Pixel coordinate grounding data
/---

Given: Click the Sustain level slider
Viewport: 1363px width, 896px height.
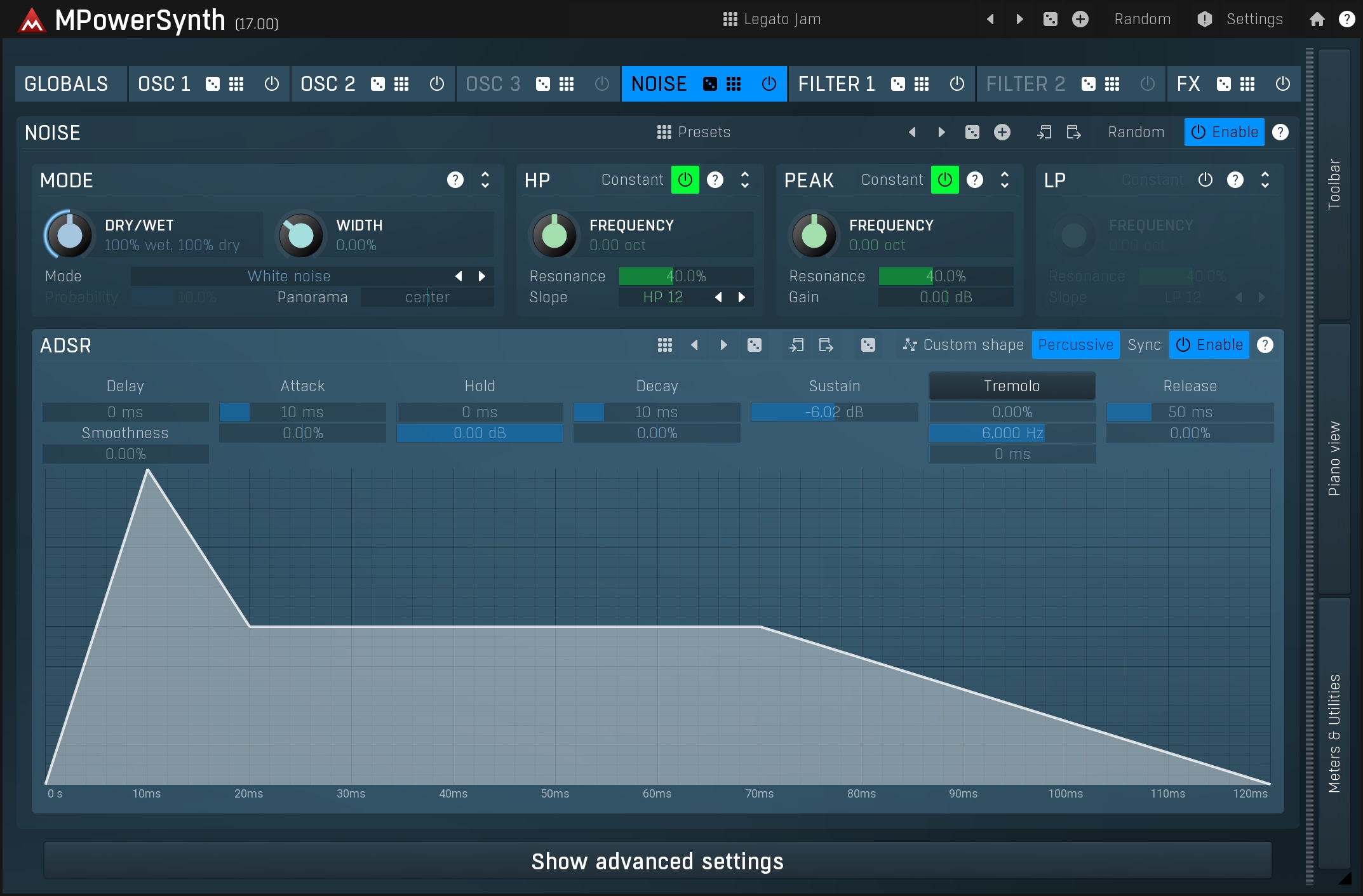Looking at the screenshot, I should click(x=834, y=412).
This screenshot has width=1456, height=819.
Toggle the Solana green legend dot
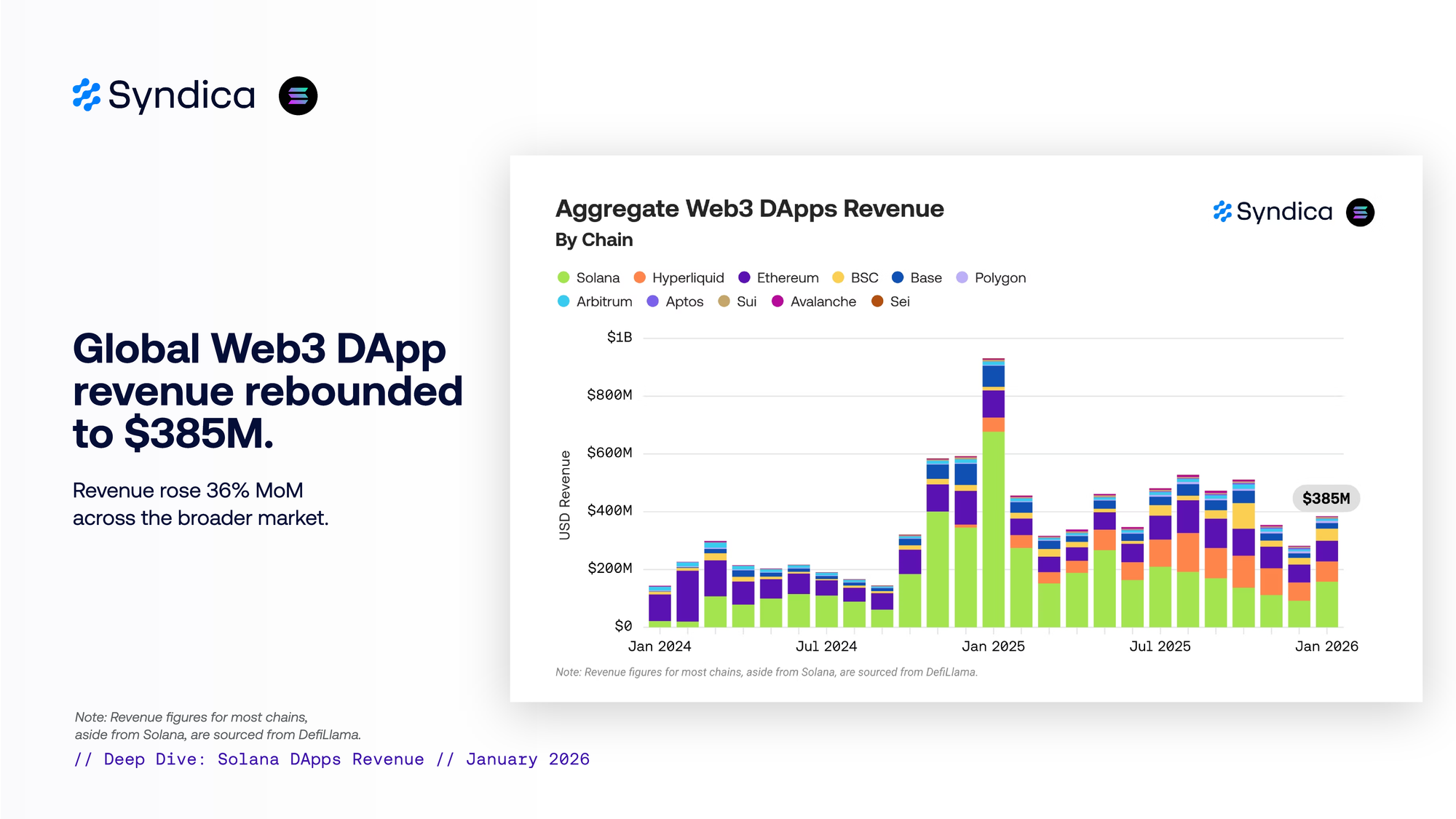(563, 277)
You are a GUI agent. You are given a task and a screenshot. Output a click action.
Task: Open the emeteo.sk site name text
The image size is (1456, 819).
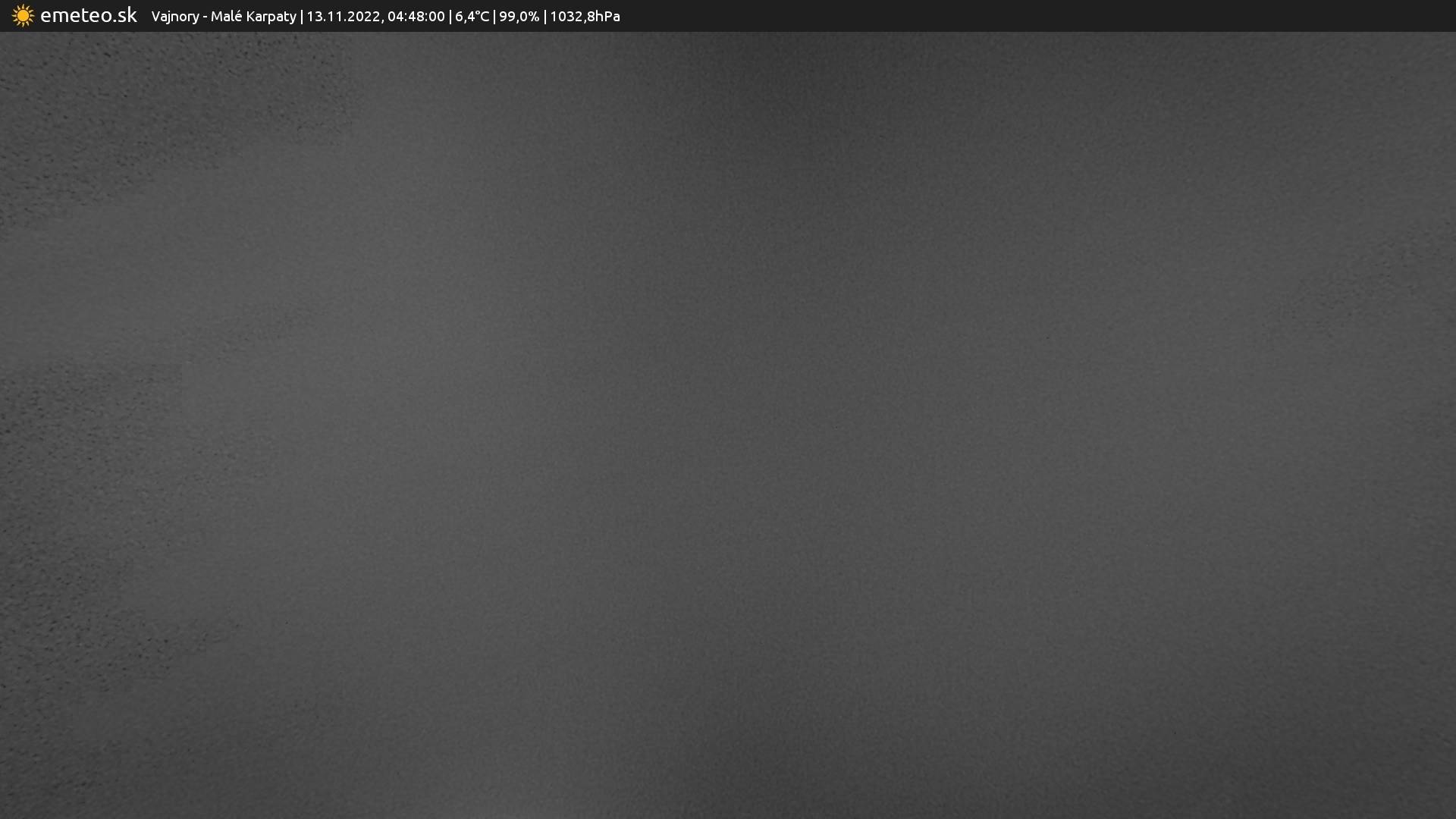89,16

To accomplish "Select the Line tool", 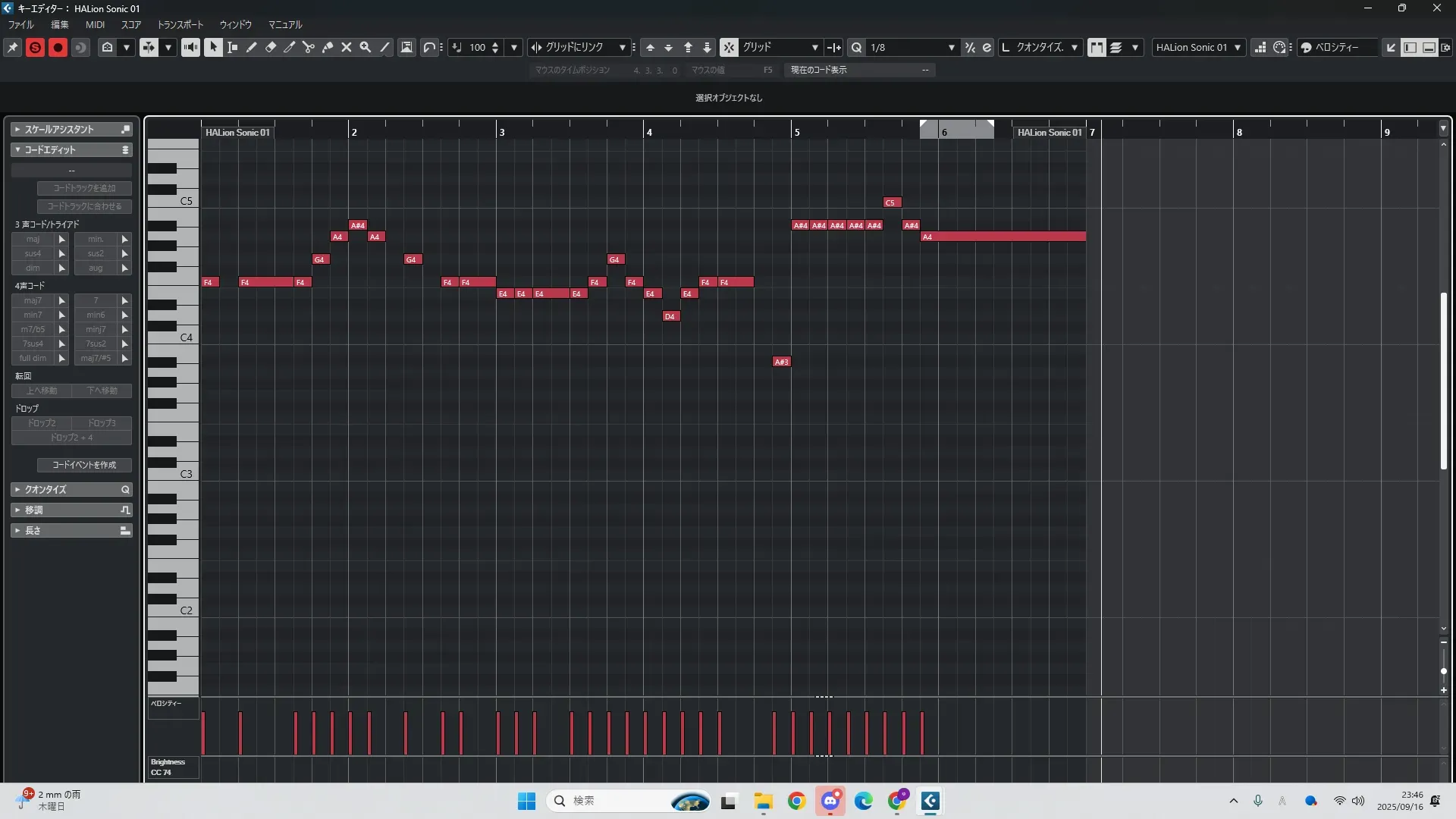I will (x=384, y=47).
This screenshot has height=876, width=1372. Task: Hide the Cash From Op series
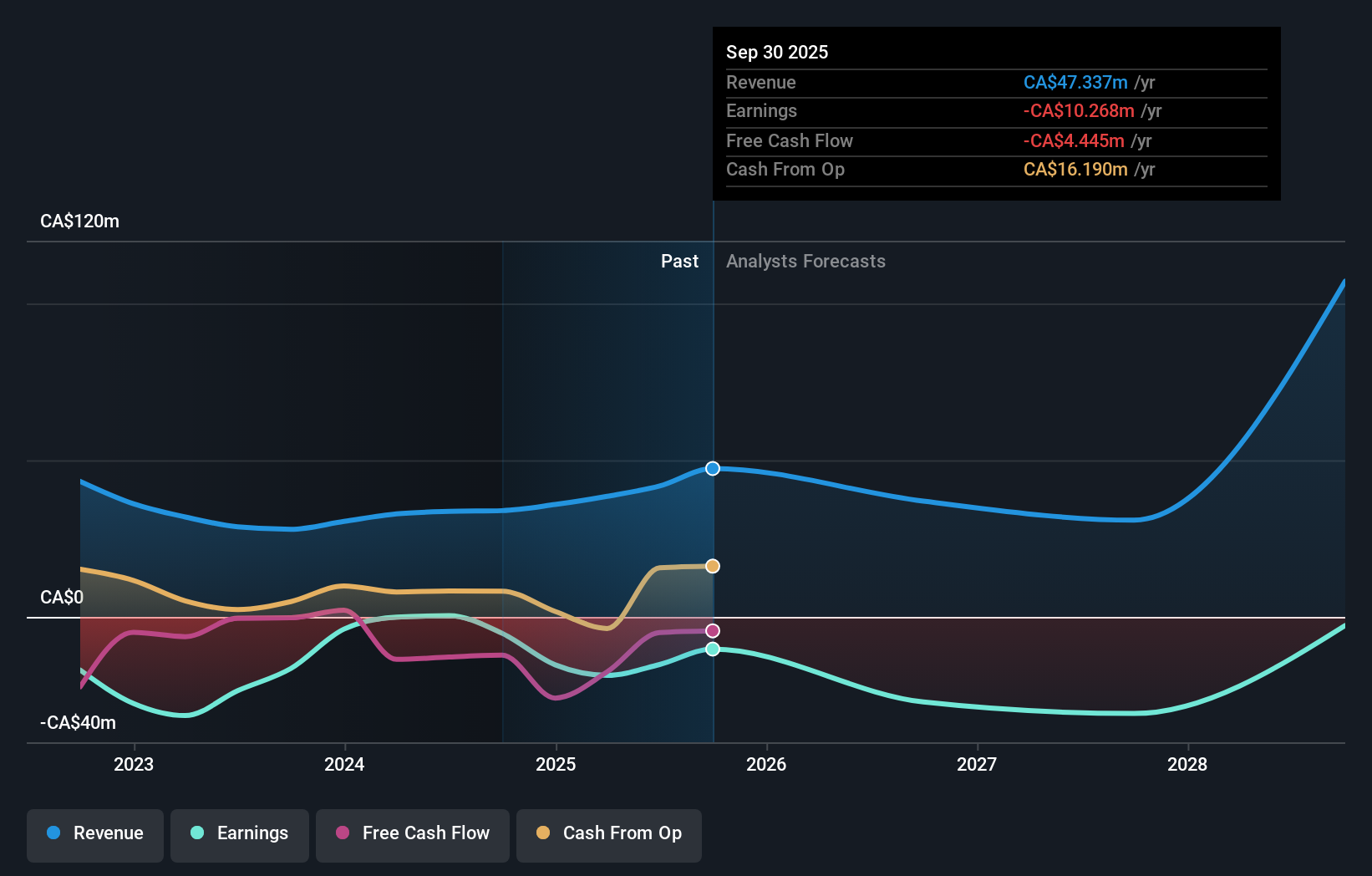pyautogui.click(x=609, y=833)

\---

TO DO
Beginning with the line where "This screenshot has height=876, width=1372." appears, restate word for word every line down to the last one in the data, but keep the pictures out.

ANSWER BELOW
This screenshot has height=876, width=1372. Task: Hide the Cash From Op series
pyautogui.click(x=609, y=833)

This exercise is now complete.